Balkonun kapısı açıktı, üstü kapalı olduğu için içeriye su girmiyordu. Yabancının sırtını perdesiz camdan görebiliyordum ama beni şaşırtan bu olmamıştı. Beni şaşırtan, benim dışımda kimseye üç metreden yakın durmayan kızım Chimmy'nin yabancının kucağında, başını omzuna yaslamış bir şekilde mırıltılarını dinleyişi olmuştu.

İrileşmiş gözlerimle odaya girdim, Namjoon-ie hyung yabancıyla ilgili bir şeyleri kıskanmak istiyorduysa bunu kıskanabilirdi işte. Chimmy'nin yabancıya güveniyor olması demek benim sözlüğümde çok büyük bir anlam ifade ediyordu ve bunu herkes bilirdi. Kedim ona öyle güveniyordu ki bu serin havada onun çıplak teninden gelen ısıyla omzunda uyuyakalmıştı.

Yabancının geldiğimi fark ettiğini biliyordum ama ne konuşmayı kesmiş, ne de bedenini çevirip bana bakmıştı. O, beni dehşete düşüren şarkıyı söylemeye devam etmişti; ben de odanın ortasında durmuş, onun yara izleriyle dolu çıplak sırtını izlemeye.

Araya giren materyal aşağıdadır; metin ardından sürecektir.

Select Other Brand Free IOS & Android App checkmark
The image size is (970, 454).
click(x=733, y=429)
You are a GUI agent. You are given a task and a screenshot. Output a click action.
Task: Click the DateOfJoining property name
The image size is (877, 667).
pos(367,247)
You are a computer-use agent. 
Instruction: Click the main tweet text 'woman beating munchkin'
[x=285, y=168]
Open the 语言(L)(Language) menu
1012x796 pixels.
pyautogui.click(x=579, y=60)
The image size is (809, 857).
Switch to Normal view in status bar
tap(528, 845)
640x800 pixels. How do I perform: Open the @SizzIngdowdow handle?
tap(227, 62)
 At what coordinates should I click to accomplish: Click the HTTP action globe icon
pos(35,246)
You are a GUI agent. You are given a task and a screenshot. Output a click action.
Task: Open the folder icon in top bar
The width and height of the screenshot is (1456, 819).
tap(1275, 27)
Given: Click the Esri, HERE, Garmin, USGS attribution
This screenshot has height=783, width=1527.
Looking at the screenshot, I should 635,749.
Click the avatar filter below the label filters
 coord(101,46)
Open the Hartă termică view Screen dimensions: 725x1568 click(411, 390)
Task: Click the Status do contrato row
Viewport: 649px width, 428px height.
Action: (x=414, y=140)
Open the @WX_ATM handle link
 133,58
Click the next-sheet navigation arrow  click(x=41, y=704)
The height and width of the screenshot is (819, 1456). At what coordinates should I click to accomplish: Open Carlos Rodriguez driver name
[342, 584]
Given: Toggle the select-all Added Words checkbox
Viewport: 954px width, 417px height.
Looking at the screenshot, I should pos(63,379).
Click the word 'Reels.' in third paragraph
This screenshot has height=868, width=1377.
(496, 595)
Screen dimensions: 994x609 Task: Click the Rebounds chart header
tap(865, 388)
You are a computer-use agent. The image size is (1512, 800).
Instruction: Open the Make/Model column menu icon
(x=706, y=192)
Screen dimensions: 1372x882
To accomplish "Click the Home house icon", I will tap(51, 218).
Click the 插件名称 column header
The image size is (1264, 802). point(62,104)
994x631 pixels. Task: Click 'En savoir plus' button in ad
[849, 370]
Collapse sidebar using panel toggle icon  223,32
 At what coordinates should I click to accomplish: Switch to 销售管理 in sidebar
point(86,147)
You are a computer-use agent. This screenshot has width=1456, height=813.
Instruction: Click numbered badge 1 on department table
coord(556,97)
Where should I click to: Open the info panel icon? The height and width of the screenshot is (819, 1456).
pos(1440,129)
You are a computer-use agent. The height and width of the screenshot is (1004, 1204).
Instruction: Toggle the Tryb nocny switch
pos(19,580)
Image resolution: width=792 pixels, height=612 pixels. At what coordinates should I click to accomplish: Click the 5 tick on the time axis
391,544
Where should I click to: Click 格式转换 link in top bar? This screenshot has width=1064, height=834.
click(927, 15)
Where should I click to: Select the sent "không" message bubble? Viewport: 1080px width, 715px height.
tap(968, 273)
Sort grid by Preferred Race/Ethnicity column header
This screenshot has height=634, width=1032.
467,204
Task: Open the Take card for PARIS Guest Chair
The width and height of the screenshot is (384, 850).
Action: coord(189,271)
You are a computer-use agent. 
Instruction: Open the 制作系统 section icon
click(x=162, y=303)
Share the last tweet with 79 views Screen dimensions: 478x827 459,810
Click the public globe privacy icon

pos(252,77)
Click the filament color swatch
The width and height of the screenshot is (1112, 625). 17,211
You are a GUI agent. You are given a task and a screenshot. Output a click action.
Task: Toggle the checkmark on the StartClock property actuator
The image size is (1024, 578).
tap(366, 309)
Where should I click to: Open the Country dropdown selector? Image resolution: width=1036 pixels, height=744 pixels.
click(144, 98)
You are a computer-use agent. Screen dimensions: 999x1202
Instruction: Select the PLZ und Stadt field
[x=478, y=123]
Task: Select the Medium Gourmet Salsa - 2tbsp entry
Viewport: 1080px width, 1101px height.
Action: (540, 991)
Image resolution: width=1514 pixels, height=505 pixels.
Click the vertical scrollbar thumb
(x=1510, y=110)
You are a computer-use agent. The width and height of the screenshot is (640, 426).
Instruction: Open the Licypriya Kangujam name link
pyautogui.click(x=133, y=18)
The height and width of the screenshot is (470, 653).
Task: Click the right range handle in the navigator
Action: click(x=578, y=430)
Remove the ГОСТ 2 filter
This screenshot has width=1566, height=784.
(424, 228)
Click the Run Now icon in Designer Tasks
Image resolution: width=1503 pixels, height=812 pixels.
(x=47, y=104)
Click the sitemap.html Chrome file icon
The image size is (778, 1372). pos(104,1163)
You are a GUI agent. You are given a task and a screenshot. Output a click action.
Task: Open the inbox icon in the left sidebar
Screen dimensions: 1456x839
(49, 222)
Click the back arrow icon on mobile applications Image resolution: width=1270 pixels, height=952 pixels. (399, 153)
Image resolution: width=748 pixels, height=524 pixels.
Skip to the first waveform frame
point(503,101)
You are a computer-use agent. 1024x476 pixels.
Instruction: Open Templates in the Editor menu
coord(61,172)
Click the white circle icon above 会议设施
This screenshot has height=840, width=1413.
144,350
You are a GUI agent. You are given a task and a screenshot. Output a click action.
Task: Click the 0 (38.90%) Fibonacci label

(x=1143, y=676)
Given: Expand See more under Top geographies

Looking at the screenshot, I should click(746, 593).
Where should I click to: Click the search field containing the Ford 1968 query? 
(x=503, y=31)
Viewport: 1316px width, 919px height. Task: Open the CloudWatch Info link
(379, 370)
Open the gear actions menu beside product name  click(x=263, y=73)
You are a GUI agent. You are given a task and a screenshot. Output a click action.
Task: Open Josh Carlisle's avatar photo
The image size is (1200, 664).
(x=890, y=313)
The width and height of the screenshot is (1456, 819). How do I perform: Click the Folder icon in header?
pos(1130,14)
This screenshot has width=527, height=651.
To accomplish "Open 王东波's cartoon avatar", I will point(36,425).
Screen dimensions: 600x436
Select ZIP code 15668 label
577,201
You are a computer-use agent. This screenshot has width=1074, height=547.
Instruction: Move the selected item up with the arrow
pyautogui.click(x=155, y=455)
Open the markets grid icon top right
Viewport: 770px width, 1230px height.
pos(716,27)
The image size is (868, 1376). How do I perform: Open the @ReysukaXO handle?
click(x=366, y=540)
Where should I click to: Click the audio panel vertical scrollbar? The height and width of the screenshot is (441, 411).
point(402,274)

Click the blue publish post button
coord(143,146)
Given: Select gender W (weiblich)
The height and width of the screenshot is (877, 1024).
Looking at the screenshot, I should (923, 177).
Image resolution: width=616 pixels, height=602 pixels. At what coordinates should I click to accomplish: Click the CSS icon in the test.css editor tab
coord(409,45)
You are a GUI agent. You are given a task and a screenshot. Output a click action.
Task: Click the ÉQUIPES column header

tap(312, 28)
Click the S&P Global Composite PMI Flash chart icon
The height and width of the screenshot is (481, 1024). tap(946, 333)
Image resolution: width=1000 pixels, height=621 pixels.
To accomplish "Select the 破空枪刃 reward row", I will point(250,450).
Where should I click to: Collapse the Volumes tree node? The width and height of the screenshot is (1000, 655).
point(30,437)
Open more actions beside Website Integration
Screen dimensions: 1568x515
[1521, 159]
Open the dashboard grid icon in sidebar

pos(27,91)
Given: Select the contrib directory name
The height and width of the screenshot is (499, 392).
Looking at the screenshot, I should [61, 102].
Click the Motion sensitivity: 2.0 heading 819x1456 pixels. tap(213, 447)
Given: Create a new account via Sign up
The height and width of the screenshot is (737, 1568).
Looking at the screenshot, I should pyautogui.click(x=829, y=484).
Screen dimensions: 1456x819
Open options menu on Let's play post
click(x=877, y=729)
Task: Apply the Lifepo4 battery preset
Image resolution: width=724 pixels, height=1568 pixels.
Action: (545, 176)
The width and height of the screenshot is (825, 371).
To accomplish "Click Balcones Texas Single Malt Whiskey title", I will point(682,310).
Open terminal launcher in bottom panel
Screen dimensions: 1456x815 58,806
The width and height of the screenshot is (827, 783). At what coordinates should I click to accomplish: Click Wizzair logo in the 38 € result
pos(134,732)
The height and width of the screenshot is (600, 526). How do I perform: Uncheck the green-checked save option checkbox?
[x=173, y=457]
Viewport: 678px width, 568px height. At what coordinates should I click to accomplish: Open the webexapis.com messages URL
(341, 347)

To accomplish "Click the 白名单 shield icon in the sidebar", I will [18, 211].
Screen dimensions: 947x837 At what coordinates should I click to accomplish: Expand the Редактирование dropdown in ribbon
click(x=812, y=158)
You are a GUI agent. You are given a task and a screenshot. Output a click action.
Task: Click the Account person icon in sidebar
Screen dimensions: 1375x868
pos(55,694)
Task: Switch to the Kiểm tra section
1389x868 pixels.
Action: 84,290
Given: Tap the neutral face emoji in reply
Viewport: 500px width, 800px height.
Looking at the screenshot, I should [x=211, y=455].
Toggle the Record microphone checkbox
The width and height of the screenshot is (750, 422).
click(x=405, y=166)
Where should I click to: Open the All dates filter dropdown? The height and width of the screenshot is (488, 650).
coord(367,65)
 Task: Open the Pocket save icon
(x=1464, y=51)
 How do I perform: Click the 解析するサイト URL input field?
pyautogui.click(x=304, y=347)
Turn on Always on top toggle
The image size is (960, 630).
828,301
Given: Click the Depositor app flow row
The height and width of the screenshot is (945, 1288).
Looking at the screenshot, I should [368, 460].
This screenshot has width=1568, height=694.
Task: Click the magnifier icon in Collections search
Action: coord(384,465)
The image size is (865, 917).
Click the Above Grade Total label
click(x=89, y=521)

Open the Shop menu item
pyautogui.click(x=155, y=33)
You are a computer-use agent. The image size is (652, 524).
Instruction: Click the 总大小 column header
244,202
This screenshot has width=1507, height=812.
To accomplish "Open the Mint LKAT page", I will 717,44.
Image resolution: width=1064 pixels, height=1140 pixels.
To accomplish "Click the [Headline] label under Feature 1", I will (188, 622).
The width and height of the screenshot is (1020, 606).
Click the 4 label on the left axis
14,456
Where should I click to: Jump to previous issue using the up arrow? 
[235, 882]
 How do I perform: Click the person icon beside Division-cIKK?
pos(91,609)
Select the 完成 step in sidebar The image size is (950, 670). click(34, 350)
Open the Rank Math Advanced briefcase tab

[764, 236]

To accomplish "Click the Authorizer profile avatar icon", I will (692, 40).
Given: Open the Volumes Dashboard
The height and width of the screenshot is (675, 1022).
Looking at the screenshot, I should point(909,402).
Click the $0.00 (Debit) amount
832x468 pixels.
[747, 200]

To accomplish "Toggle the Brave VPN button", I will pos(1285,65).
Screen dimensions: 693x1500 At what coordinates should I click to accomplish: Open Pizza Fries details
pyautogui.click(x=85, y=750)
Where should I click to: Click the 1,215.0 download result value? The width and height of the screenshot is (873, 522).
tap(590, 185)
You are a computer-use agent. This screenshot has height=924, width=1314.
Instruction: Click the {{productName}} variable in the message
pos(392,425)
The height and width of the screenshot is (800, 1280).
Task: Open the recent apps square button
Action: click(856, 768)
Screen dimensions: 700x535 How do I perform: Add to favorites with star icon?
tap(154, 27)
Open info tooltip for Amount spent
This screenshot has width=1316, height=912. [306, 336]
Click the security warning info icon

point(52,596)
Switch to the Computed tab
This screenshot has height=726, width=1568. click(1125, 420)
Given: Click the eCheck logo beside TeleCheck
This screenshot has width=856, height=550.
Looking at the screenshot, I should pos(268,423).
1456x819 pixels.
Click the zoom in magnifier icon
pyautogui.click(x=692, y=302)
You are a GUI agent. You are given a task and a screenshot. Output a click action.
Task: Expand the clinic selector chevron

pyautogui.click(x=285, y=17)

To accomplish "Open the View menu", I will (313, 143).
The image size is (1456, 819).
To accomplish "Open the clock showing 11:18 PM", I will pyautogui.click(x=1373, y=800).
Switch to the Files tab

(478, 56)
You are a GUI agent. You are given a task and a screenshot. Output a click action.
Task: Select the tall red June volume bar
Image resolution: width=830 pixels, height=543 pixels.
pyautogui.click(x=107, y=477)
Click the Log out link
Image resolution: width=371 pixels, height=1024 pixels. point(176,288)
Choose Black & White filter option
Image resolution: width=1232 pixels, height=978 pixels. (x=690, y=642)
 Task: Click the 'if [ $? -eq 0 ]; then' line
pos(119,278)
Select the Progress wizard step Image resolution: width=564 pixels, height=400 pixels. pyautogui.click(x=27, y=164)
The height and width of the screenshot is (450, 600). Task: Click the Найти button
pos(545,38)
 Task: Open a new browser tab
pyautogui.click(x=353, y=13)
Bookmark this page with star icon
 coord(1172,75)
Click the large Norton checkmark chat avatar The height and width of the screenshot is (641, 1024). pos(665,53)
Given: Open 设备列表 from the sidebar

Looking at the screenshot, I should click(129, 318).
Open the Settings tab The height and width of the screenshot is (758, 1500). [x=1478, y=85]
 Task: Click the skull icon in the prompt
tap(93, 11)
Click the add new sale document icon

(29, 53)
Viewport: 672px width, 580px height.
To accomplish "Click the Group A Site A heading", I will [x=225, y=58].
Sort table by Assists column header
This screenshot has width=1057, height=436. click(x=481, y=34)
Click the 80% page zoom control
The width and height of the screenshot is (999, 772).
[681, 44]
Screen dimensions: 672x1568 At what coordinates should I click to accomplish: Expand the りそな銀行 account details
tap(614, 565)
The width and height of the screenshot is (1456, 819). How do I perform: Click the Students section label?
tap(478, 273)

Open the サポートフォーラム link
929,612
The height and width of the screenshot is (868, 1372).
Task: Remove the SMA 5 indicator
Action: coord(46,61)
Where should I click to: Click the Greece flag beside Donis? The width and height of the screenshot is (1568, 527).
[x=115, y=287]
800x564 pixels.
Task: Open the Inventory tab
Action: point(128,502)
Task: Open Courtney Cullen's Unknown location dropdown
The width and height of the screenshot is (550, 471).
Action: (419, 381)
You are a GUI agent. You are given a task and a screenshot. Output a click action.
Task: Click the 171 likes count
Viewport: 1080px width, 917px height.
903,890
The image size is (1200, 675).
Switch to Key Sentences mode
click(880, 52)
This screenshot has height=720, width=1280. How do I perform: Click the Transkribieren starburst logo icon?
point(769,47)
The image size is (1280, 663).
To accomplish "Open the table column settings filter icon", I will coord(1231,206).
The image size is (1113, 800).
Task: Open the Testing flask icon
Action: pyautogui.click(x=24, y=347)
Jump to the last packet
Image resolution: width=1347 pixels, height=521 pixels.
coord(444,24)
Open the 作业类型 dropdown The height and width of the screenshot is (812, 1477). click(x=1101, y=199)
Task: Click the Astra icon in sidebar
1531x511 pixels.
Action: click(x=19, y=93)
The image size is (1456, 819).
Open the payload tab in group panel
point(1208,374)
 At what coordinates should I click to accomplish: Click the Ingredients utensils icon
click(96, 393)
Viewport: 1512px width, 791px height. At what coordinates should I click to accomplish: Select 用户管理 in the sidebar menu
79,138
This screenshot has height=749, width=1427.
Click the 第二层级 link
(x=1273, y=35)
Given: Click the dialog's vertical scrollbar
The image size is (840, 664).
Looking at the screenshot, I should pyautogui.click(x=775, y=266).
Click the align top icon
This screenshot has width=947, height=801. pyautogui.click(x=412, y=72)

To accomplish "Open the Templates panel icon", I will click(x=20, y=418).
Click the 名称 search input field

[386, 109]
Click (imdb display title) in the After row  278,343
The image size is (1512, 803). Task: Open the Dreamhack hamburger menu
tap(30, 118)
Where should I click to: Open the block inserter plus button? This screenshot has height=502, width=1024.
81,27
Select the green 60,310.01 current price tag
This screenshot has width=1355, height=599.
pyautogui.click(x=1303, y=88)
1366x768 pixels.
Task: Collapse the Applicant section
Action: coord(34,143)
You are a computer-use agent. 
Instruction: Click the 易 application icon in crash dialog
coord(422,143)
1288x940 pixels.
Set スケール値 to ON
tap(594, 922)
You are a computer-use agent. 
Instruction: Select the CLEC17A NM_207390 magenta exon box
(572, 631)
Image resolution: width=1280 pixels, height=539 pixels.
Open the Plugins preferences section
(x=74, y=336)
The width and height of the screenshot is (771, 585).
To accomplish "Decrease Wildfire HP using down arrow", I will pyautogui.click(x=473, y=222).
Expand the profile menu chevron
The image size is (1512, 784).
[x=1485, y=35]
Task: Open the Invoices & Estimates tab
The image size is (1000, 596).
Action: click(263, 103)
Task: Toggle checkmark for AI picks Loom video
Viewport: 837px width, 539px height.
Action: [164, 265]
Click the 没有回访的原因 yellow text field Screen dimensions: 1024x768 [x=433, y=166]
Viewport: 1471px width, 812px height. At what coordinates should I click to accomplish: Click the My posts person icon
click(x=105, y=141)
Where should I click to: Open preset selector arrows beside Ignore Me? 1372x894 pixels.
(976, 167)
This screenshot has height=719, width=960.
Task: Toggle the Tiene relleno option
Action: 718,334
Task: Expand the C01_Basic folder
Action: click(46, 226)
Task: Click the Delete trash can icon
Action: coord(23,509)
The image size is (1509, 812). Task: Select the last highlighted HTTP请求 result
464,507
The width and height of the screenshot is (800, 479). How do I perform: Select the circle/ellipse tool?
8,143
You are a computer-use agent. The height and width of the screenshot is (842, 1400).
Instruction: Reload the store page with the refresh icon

Şarkıyı söylemiyordu, şarkıyı bir şiirmiş gibi okuyor ve sesini kısık tutmasına rağmen vermek istediği her duyguyu tonunda kolaylıkla barındırıyordu. Bu şarkıyı Suga son kitapta, yalnızca bir defa söylemişti. Kitapta yalnızca iki kıtasını okuyabildiğimiz şarkı, serinin film versiyonlarında şu an dinlediğimin aksine bir balat şeklinde yansıtılmıştı. Filmde, kitaptaki iki kıtaya filmin müzisyenleri tarafından eklenmiş birkaç bent daha bulunurken, yabancının söylediği bundan tamamen farklıydı. Kitaptaki satırları ezbere bildiğim için, yazılanın nerede bittiğini ve bilinmeyenin nerede başladığını ayırt edebiliyordum. Yabancı balat söylemiyordu, sözlerin yumuşaklığını agresif bir tarzla rap yapıyordu.

Yabancı ben kitapları ne zaman okusam duyduğum şarkıyı söylüyordu.

Balkona çıkıp karşısına dikildim, korkuluklara yakın olan sırtım yağmur damlalarıyla ıslanmaya başlamıştı ama umurumda değildi. Yüz yüze geldiğimizde şarkısını kesmişti, devamını deliler gibi merak etsem de gözlerimin önündeki şeyi daha fazla reddedemiyor, içimde tutamıyordum.

"Sen osun." dedim, fısıltımı net bir şekilde duyduğunu biliyordum. "Suga."